Dynamic programming, knowledge of monotonic stack

PROBLEM:

You’re given a symmetric function f:[N]\times [N] \to [N], where [N] = \{1, 2, \ldots, N\}.

Define the score of an array is the value of f(M_1, M_2), where M_1 and M_2 are the two largest elements in the array.
The value of an array is the maximum score across all its subarrays that have length at least 2.

Given N and the function f, compute the sum of values of all arrays of length N with elements in [1, N].

EXPLANATION:

The first step to solving this problem is to understand how to compute the value of any given array quickly.

An algorithm that runs in \mathcal{O}(N^3) is trivial: fix each subarray, compute its maximum and second maximum, and then lookup the appropriate function value.
It’s also quite easy to optimize this to run in \mathcal{O}(N^2), for example by fixing one endpoint of the subarray and storing the two maximums as we iterate the other end, avoiding recomputation.

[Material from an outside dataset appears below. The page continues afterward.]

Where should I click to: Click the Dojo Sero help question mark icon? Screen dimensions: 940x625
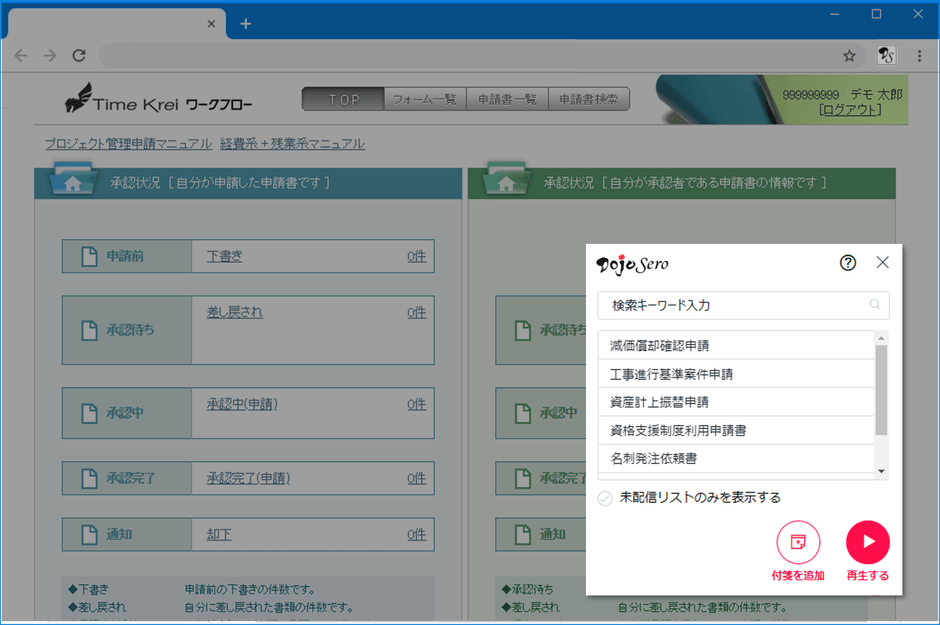click(848, 263)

However, it’s in fact possible to compute the value of an array in linear time!

To achieve this, observe that while there are around N^2 subarrays, there aren’t actually that many unique combinations of (maximum, second maximum) possible.

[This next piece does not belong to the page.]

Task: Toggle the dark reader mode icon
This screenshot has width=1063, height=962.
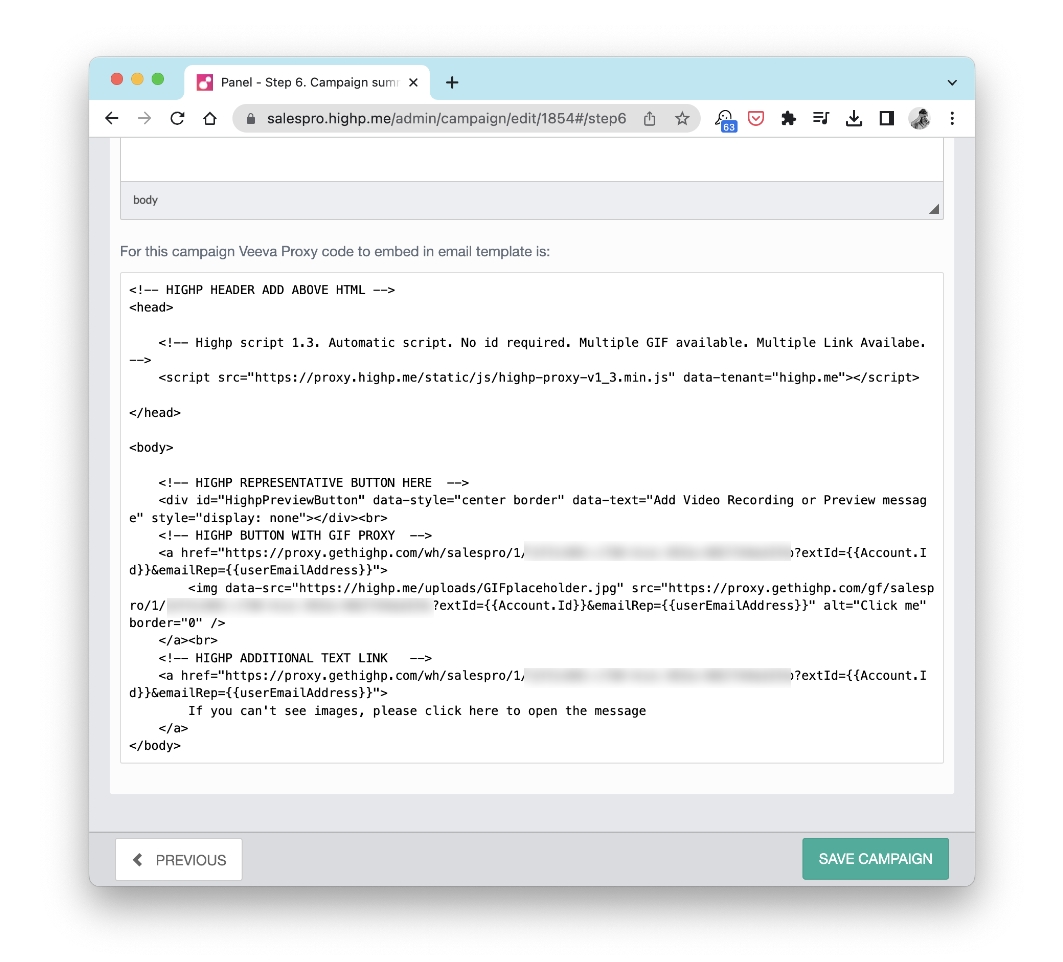Action: pos(886,118)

In particular, suppose we fix an index i, and try to look at all pairs where this element is the second maximum.
Then, the subarray certainly needs another element that’s \ge A_i.
So, let’s define L_i and R_i to be the indices of the nearest elements to the left/right respectively that are at least A_i.

Then, the only possible pairs in which A_i can be the second maximum are exactly (A_{L_i}, A_i) and (A_{R_i}, A_i).
This is because as soon as the subarray contains \ge 2 elements that are both \ge A_i, A_i no longer needs to be treated as the second maximum.

So, we see that there are at most 2N pairs of (maximum, second maximum) possible.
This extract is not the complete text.